▸ DATA RECORDS:
········
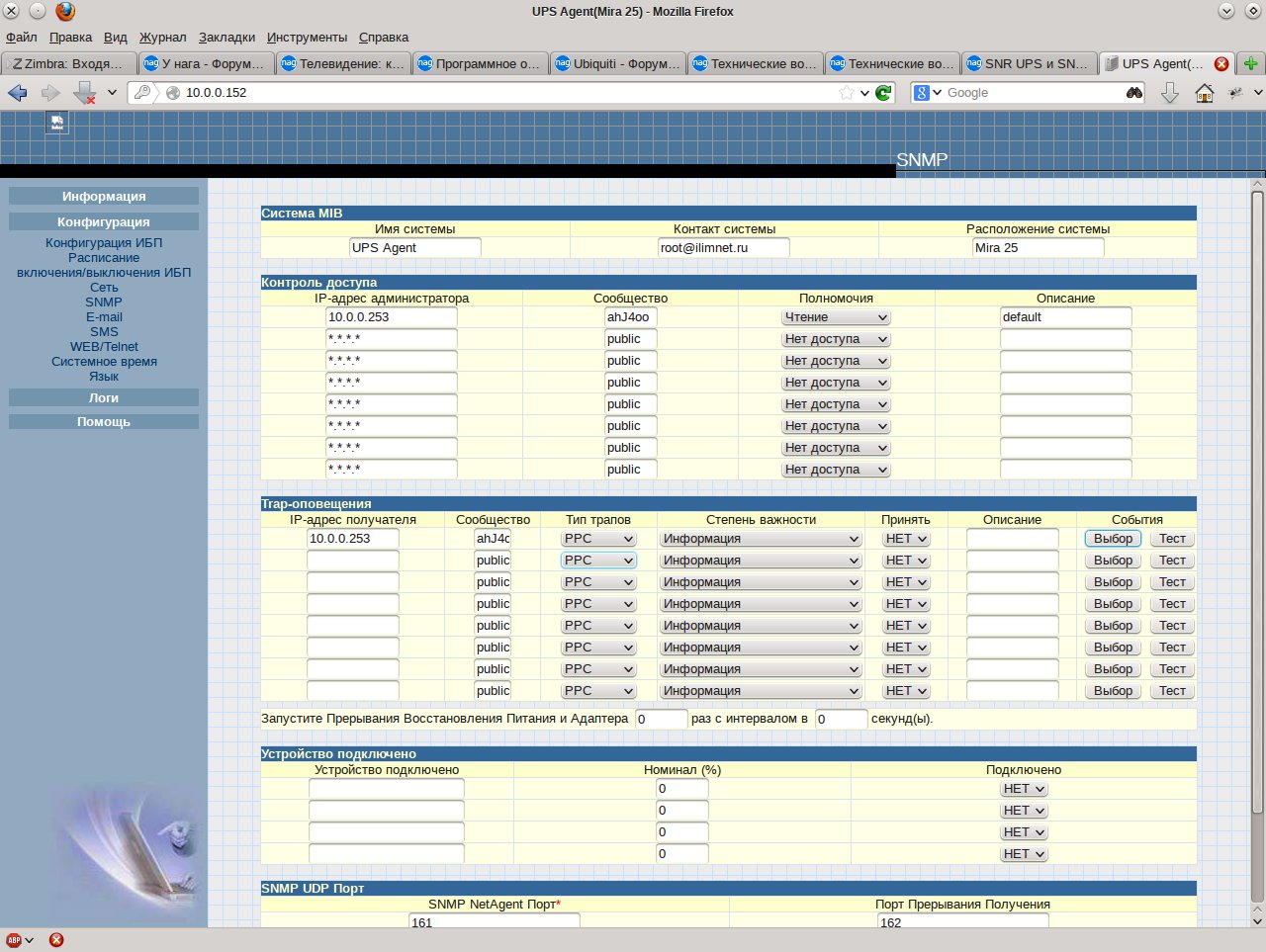Click the downloads arrow icon
Image resolution: width=1266 pixels, height=952 pixels.
(1170, 93)
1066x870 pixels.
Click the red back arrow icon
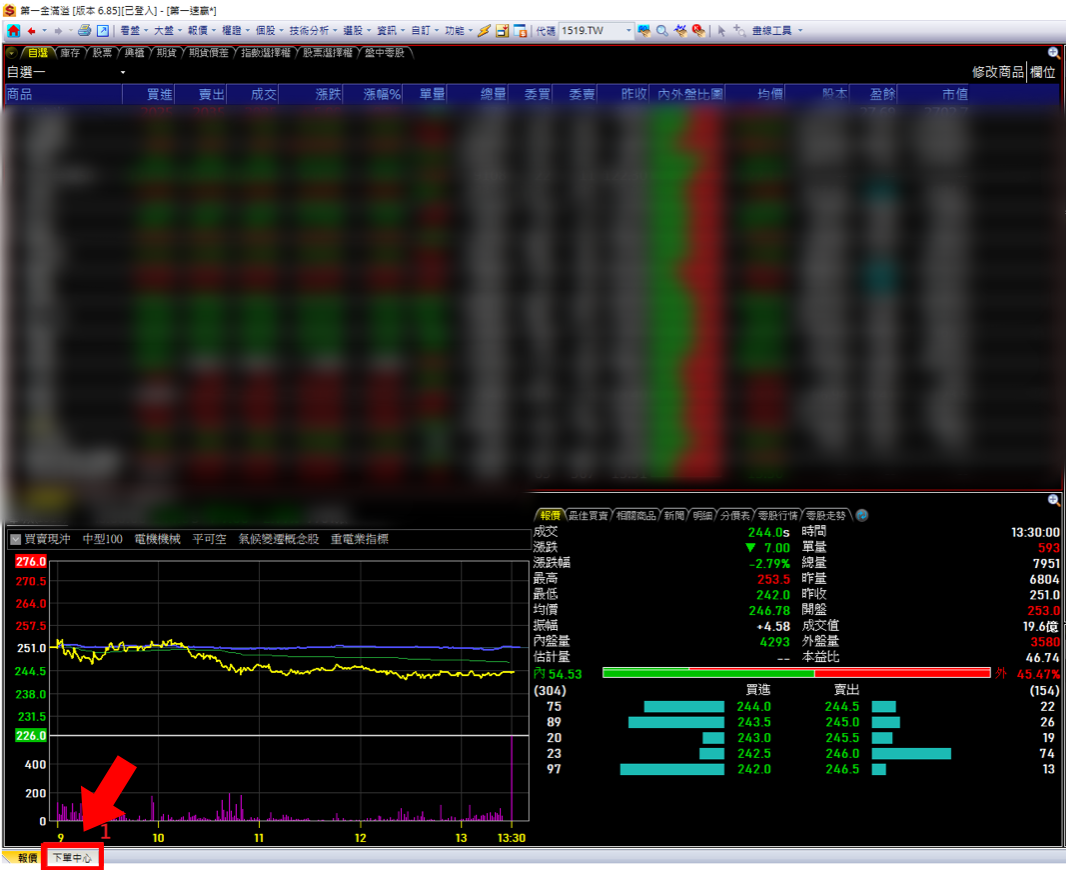tap(32, 31)
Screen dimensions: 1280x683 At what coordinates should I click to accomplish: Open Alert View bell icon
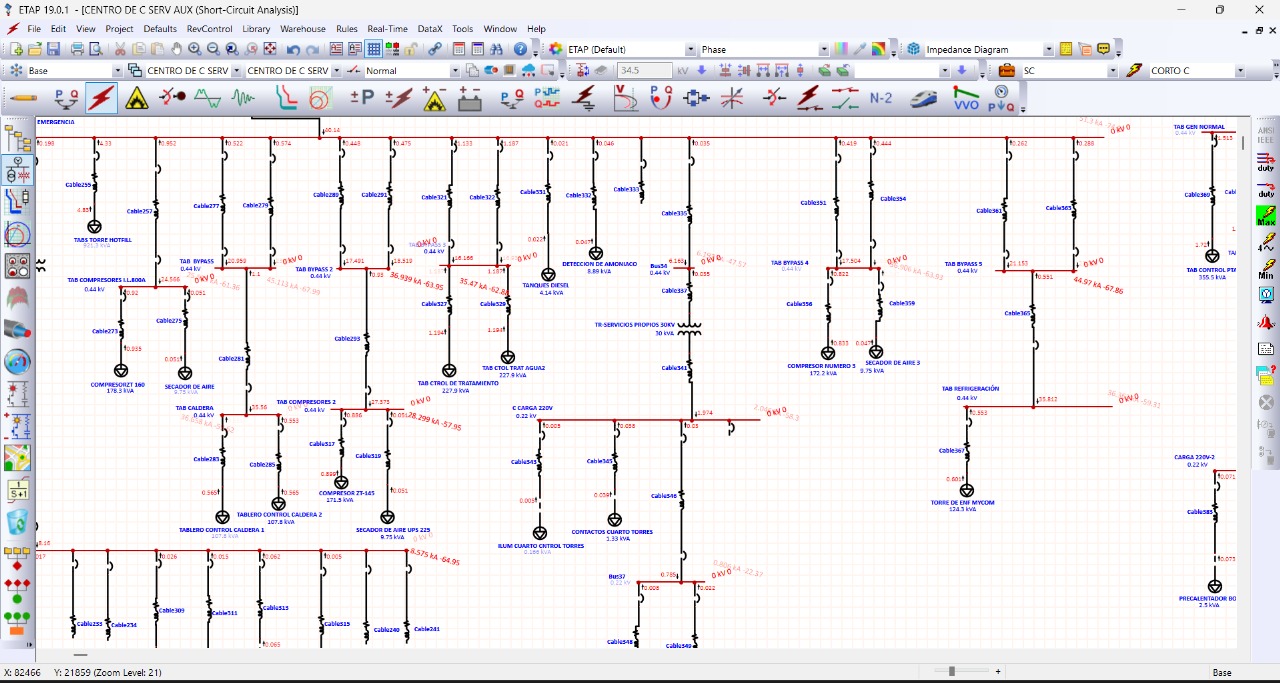coord(1266,323)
········
▸ EXERCISE PROMPT: Omit all pictures, and repeat exactly the lines from the line containing "Click the red back arrow icon" through the end of the data.

▸ SOLUTION TO THIS EXERCISE:
Click the red back arrow icon
tap(32, 31)
Screen dimensions: 1280x683 At what coordinates should I click to accomplish: Open Alert View bell icon
coord(1266,323)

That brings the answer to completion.